The campaign, as I envisioned it, would take the kitchen-sink approach to the weird : it's all true. Aliens. Time travel. Psychic phenomena*. Cults and conspiracies. Vampires and werewolves, sorcery and the supernatural. Some of the adventures would fit the Warehouse 13 mold - recovering a dangerous artifact, or dealing with one that was already thought to be safely contained. Others would be more violently oriented - wiping out an alien advance force before they can call in an invasion, or hunting down a vampire preying on the locals in a small town. And of course, it wouldn't always be obvious what the problem was - investigation would be a must.

* Doo doo, da doo doo.


I'd probably run it in Mutants and Masterminds, because although there are dozens of 'action agent' RPGs out there, I'd need something universal and big to handle all the 'weird' things they'd be dealing with. Savage Worlds, HERO, or GURPS would also work, but Savage Worlds doesn't give me the detail I crave, and HERO and GURPS are too much work. M&M is usually pretty non-lethal, but with a couple of optional rules thrown in, I could have the players actually worried about their survival, I think.

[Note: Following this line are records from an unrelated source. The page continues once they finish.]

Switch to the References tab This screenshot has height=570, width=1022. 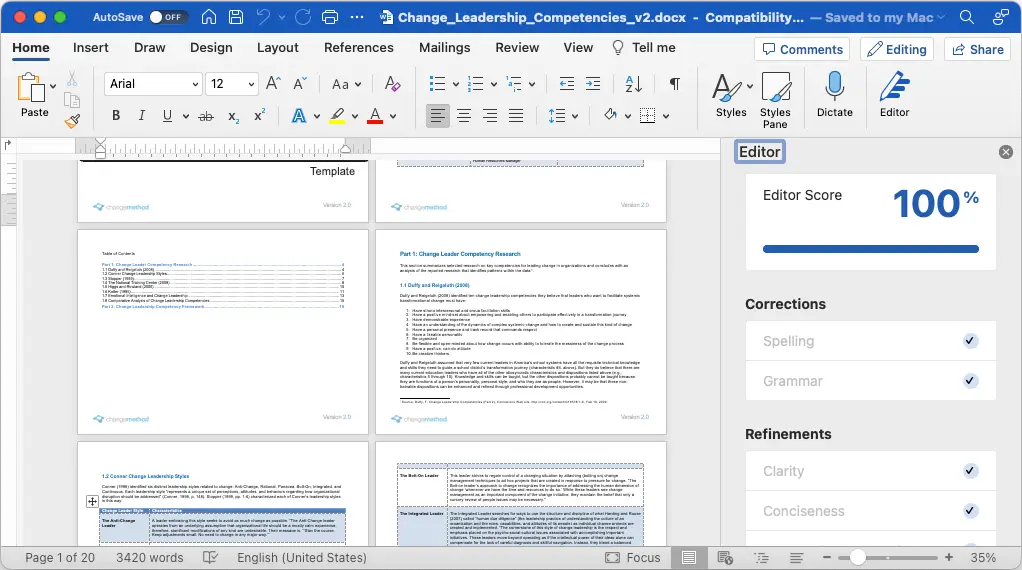[358, 48]
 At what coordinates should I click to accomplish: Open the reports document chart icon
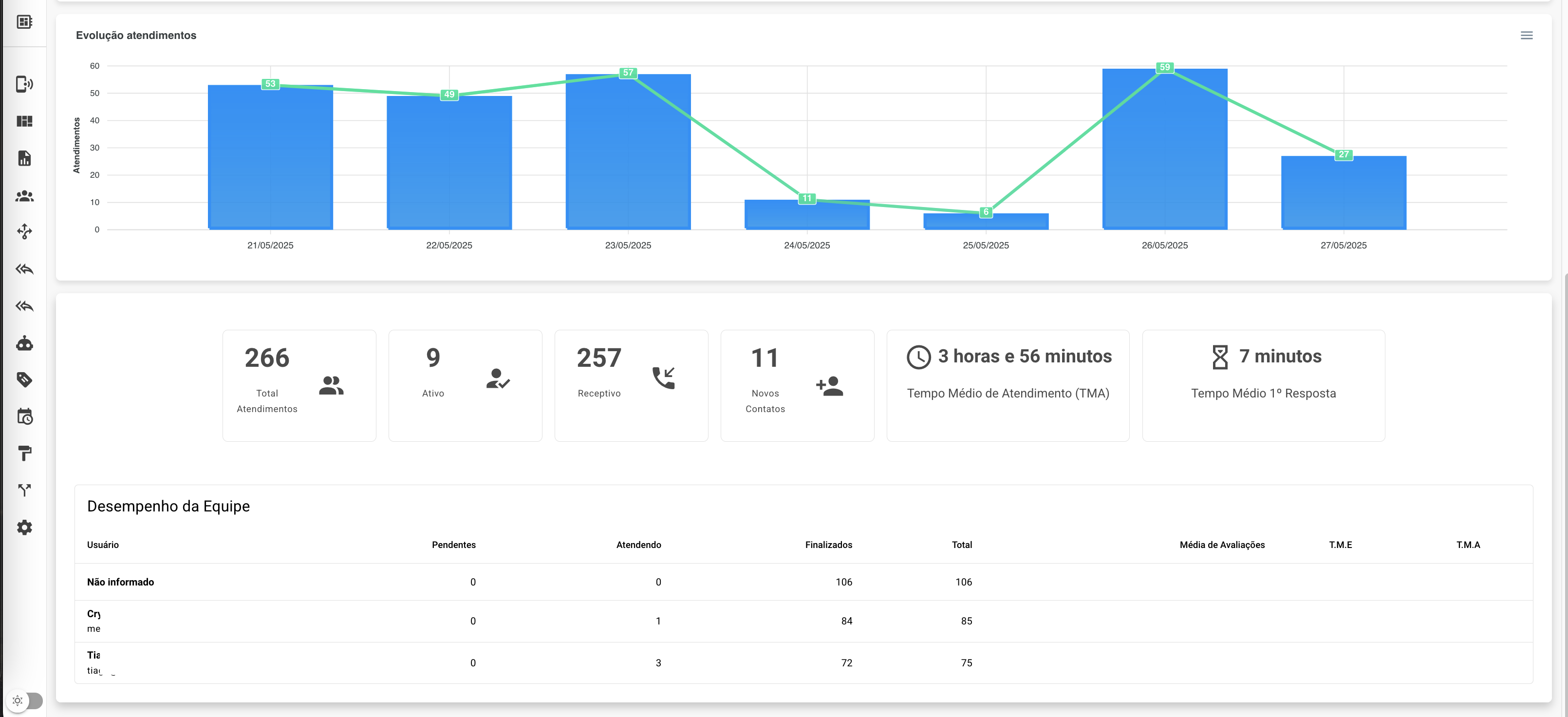[x=24, y=158]
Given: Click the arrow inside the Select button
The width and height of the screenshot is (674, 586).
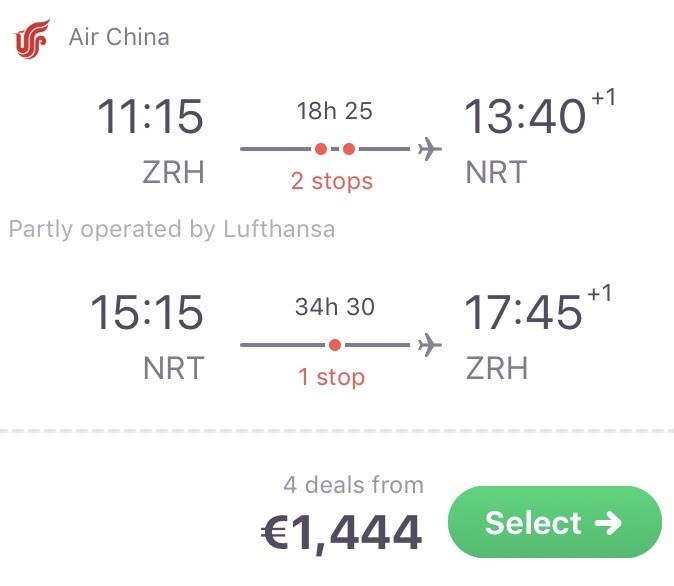Looking at the screenshot, I should pyautogui.click(x=608, y=523).
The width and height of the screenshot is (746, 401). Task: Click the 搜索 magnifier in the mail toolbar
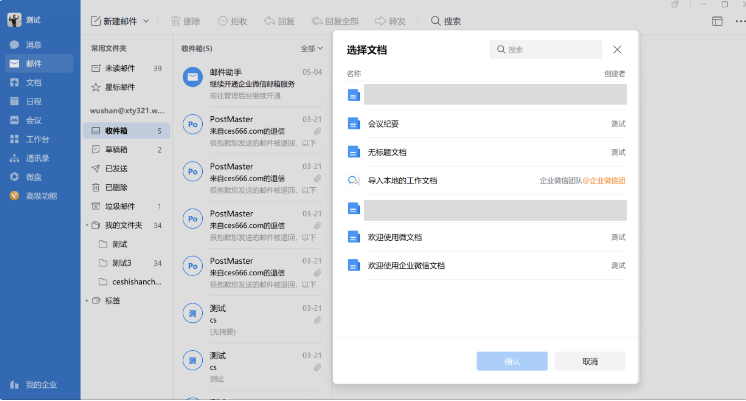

The first adventure or two could be the gathering of the team, introducing their setting, sewing some seeds of mistrust and ambiguity about the agency they work for*, that sort of thing. I even have a couple of adventure hooks that I've written up - and generating quick sessions would be a snap under this premise.

* I mean, you basically have to.

If I were to have the necessary free time open up right now, I might be reluctant to run it, because it intrudes on the design-space of my friend Eric's game - which is basically a Hellboy / Planetary-inspired 1970's Investigation game. Covering aliens, time travel, psychic phenomena*, sorcery and the supernatural, et cetera. I think I could distinguish them with the tone and lower power level of the PCs, but I'd prefer to leave it with room to breathe.

* Doo doo da doo.

Still, this idea resurfaces any time I think about starting a new game, mainly because of my love of the 'Warehouse 23 Basement' feature on the website for Steve Jackson Games. It has apparently been discontinued due to overwhelming web traffic, but it was basically a list of thousands of 'weird' items that users had submitted, that you could view randomly, one at a time. Fortunately, even though the feature was shut down, I still have about 4500 of its entries saved in a spreadsheet on my home PC. Almost any one of those is an adventure hook.

In fact, one of the items might have been a literal 'adventure hook'. There was some weird stuff on there.